[Opening Material supplied section]
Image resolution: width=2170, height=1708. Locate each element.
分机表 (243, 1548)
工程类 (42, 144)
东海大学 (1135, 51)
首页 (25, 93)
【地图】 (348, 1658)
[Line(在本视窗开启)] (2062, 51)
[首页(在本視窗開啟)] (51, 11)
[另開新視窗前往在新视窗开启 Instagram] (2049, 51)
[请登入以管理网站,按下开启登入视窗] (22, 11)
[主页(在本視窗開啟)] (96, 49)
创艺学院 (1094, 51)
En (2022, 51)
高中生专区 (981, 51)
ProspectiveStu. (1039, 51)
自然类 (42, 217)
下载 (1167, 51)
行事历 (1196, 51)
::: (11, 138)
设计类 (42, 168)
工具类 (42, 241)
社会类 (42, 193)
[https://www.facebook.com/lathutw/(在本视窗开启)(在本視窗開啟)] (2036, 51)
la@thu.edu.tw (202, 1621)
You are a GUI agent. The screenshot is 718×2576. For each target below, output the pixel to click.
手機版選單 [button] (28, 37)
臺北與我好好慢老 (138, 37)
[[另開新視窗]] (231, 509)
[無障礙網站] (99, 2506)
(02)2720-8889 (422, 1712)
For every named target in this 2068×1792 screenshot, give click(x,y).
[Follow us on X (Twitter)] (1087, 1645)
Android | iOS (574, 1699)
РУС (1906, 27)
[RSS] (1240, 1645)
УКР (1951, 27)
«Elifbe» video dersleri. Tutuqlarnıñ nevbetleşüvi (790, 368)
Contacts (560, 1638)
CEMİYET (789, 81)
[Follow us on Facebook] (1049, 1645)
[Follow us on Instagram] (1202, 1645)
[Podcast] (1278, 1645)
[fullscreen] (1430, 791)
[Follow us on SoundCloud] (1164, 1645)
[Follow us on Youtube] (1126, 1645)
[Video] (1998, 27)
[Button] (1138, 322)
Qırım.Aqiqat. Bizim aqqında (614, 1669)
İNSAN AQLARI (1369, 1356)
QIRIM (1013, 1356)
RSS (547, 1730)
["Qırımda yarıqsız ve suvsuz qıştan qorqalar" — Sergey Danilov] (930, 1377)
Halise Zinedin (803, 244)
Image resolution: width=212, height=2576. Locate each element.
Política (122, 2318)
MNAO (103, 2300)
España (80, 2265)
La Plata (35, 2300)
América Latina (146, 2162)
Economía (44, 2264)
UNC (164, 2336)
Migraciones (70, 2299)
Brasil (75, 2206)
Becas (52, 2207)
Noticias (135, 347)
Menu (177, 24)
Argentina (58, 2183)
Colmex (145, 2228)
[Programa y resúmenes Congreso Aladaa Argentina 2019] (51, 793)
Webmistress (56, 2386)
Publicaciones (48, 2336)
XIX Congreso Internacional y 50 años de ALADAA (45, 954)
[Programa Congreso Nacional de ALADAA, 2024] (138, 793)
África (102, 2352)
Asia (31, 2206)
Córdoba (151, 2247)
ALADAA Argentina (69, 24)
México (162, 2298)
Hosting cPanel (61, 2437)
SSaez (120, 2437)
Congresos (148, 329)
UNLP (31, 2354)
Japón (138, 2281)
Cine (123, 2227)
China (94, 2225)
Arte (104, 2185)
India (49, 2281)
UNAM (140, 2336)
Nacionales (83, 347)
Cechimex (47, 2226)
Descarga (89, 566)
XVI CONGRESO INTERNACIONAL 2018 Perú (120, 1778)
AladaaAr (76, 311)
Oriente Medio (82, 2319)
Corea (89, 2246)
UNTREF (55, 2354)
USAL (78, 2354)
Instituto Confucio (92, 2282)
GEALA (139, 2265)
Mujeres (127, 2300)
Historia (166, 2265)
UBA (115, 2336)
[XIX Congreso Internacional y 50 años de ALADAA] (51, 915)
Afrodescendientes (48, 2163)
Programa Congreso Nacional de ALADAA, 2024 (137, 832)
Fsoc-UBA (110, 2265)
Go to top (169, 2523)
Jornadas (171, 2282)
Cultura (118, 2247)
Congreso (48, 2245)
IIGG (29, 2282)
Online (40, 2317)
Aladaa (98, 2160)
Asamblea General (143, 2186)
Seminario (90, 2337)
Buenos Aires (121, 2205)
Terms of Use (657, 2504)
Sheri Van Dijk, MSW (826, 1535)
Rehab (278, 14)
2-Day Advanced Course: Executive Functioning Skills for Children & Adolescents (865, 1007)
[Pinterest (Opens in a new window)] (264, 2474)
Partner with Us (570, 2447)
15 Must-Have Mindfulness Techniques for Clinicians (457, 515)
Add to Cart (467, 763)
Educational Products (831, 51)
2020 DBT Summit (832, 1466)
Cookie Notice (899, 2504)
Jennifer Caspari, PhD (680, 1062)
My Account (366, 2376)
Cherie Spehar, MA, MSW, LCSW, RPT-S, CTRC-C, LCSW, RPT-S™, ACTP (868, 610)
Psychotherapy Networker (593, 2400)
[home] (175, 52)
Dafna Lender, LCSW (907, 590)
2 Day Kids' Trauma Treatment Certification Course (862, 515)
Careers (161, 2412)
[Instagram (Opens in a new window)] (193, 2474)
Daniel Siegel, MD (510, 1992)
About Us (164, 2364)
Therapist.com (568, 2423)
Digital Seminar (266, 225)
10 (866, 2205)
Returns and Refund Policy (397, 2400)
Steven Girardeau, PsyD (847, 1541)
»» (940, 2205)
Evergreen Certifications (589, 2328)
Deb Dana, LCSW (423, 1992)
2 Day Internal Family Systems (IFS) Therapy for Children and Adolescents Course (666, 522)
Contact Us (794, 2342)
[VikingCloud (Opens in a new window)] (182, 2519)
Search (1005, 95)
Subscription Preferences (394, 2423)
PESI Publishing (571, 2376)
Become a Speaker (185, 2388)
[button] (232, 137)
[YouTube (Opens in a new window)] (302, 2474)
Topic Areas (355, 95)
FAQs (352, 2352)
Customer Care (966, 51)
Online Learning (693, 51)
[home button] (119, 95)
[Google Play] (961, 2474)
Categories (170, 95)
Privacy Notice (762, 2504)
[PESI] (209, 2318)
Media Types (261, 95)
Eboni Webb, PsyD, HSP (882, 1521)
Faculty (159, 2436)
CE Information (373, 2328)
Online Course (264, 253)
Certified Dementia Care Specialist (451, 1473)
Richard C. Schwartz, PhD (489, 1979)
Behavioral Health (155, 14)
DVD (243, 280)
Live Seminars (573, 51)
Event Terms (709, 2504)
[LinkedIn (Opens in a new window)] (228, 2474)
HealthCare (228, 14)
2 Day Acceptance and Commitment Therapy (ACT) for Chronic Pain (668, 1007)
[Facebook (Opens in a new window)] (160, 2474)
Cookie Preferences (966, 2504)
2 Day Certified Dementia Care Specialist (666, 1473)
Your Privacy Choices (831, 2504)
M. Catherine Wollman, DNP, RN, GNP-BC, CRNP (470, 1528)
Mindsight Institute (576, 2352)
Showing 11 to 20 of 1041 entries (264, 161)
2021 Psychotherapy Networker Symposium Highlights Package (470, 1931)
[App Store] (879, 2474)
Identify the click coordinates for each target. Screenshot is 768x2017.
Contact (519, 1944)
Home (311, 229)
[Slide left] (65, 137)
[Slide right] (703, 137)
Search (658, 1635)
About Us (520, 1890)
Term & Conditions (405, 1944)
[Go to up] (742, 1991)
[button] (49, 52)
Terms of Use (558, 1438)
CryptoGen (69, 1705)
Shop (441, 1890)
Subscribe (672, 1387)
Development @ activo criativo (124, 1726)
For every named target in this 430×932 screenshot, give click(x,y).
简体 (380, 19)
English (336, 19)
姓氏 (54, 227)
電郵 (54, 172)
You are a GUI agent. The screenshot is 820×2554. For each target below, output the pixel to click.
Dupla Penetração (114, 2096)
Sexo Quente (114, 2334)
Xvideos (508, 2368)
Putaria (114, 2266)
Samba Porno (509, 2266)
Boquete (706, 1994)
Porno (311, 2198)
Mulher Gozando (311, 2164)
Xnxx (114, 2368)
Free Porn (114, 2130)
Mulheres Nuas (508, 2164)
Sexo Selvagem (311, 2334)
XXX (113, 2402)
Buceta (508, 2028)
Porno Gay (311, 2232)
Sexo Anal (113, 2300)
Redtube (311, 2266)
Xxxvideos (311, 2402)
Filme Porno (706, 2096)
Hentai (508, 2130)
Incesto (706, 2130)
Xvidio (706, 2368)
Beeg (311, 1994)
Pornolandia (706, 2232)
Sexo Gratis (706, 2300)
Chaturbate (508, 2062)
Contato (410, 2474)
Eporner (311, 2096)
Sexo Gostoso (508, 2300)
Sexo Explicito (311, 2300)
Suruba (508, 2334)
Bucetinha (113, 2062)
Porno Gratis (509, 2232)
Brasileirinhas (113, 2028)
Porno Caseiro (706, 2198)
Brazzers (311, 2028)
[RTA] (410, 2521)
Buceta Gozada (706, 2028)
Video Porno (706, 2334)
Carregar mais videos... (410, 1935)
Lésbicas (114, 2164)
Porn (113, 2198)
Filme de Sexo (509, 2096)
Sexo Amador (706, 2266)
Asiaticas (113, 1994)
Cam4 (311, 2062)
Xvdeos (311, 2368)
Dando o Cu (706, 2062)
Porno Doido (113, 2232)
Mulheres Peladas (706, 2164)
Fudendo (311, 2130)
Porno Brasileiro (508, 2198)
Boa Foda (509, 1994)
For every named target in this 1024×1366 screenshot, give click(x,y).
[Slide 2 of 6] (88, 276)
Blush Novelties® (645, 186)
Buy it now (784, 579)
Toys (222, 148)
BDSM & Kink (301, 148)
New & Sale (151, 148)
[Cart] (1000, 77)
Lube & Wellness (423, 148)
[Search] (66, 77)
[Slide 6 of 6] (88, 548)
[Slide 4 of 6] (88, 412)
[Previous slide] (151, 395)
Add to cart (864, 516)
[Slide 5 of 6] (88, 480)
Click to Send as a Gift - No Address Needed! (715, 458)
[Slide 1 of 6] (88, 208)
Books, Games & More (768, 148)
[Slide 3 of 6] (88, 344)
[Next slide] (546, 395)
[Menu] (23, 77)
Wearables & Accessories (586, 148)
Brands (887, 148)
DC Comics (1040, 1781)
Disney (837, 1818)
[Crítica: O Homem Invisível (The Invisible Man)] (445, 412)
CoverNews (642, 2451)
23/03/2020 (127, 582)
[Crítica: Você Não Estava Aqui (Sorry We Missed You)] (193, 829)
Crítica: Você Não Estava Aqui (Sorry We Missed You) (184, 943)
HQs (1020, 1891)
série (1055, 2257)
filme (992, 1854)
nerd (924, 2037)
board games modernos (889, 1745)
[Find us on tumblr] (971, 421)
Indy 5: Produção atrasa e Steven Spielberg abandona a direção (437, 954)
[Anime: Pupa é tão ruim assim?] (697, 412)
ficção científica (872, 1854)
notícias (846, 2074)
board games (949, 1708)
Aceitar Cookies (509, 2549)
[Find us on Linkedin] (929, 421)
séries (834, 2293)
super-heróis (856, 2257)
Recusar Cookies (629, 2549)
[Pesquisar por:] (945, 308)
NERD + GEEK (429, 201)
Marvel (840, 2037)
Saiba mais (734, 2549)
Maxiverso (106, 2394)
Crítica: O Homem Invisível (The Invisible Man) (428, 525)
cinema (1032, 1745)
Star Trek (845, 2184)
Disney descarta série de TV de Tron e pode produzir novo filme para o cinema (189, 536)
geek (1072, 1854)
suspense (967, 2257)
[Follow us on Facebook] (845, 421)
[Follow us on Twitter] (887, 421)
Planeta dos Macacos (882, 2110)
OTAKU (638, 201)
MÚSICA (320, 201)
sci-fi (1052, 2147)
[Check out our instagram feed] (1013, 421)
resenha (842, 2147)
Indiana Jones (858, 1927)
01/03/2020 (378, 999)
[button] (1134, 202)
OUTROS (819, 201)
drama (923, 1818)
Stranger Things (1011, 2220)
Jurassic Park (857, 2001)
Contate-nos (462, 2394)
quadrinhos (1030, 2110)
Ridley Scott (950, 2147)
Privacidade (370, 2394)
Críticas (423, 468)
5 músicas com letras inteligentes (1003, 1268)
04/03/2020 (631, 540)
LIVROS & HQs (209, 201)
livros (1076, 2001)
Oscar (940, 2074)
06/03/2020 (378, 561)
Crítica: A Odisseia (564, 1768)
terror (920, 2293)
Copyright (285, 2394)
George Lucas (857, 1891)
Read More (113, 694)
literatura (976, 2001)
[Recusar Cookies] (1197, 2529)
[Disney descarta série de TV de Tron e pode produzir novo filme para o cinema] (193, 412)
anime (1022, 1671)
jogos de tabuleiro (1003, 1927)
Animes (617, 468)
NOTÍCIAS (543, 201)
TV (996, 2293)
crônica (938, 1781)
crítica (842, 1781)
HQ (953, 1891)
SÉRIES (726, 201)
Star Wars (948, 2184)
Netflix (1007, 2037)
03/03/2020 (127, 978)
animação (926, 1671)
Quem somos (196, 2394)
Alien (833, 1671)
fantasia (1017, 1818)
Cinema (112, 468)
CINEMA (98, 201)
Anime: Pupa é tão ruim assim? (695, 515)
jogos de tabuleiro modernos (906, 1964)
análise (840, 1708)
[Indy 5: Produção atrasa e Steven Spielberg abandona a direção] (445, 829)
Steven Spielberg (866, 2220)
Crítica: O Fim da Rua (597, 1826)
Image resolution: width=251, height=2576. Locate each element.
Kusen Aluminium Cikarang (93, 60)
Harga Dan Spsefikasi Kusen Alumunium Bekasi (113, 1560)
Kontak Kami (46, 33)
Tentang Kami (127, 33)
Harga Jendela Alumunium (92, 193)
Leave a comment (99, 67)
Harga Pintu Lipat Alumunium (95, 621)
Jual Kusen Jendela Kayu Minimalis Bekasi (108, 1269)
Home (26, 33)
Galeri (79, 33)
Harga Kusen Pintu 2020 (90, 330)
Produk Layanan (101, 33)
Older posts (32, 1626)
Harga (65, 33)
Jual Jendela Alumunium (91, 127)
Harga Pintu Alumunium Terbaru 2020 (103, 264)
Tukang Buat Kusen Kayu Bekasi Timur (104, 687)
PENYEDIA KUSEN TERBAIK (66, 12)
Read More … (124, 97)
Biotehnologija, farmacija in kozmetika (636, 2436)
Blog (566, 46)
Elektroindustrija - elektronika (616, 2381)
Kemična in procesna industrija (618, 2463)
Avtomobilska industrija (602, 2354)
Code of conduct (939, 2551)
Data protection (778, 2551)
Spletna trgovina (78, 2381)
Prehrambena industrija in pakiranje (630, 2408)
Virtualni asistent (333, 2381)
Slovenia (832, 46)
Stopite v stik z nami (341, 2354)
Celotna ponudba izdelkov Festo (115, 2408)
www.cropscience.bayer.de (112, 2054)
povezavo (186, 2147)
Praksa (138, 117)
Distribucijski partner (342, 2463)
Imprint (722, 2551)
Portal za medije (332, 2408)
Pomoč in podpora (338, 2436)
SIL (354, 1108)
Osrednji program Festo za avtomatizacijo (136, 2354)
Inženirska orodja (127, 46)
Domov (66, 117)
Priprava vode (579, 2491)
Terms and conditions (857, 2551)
[Closing Material supplied section]
— Exercise —
Using the records above, copy word for word the line with "2020 DBT Summit (832, 1466)", the line with "Cookie Preferences (966, 2504)", and every line between them.

— Exercise response —
2020 DBT Summit (832, 1466)
Cookie Notice (899, 2504)
Jennifer Caspari, PhD (680, 1062)
My Account (366, 2376)
Cherie Spehar, MA, MSW, LCSW, RPT-S, CTRC-C, LCSW, RPT-S™, ACTP (868, 610)
Psychotherapy Networker (593, 2400)
[home] (175, 52)
Dafna Lender, LCSW (907, 590)
2 Day Kids' Trauma Treatment Certification Course (862, 515)
Careers (161, 2412)
[Instagram (Opens in a new window)] (193, 2474)
Daniel Siegel, MD (510, 1992)
About Us (164, 2364)
Therapist.com (568, 2423)
Digital Seminar (266, 225)
10 (866, 2205)
Returns and Refund Policy (397, 2400)
Steven Girardeau, PsyD (847, 1541)
»» (940, 2205)
Evergreen Certifications (589, 2328)
Deb Dana, LCSW (423, 1992)
2 Day Internal Family Systems (IFS) Therapy for Children and Adolescents Course (666, 522)
Contact Us (794, 2342)
[VikingCloud (Opens in a new window)] (182, 2519)
Search (1005, 95)
Subscription Preferences (394, 2423)
PESI Publishing (571, 2376)
Become a Speaker (185, 2388)
[button] (232, 137)
[YouTube (Opens in a new window)] (302, 2474)
Topic Areas (355, 95)
FAQs (352, 2352)
Customer Care (966, 51)
Online Learning (693, 51)
[home button] (119, 95)
[Google Play] (961, 2474)
Categories (170, 95)
Privacy Notice (762, 2504)
[PESI] (209, 2318)
Media Types (261, 95)
Eboni Webb, PsyD, HSP (882, 1521)
Faculty (159, 2436)
CE Information (373, 2328)
Online Course (264, 253)
Certified Dementia Care Specialist (451, 1473)
Richard C. Schwartz, PhD (489, 1979)
Behavioral Health (155, 14)
DVD (243, 280)
Live Seminars (573, 51)
Event Terms (709, 2504)
[LinkedIn (Opens in a new window)] (228, 2474)
HealthCare (228, 14)
2 Day Acceptance and Commitment Therapy (ACT) for Chronic Pain (668, 1007)
[Facebook (Opens in a new window)] (160, 2474)
Cookie Preferences (966, 2504)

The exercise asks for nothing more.